[Screenshot grounding data]
* * *

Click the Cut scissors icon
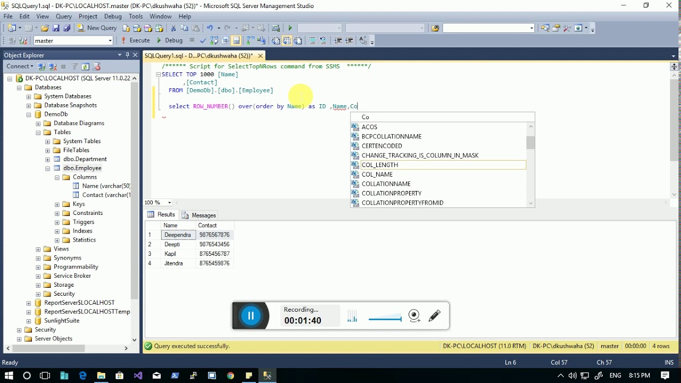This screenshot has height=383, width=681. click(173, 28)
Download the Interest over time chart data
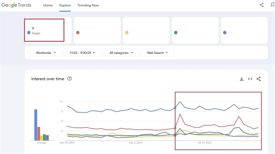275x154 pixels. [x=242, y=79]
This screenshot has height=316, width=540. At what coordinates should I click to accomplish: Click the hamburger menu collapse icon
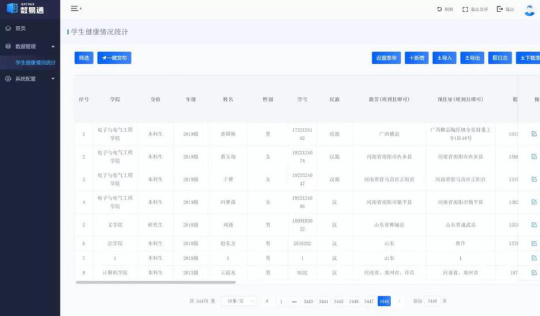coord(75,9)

* * *

▶ **EXERCISE AIM**:
Write out each entry again exactly, and skip the pictures.

▶ **RESPONSE TO THE TASK**:
Click the Cut scissors icon
This screenshot has height=383, width=681. click(173, 28)
Download the Interest over time chart data
275x154 pixels. [x=242, y=79]
This screenshot has height=316, width=540. At what coordinates should I click to accomplish: Click the hamburger menu collapse icon
coord(75,9)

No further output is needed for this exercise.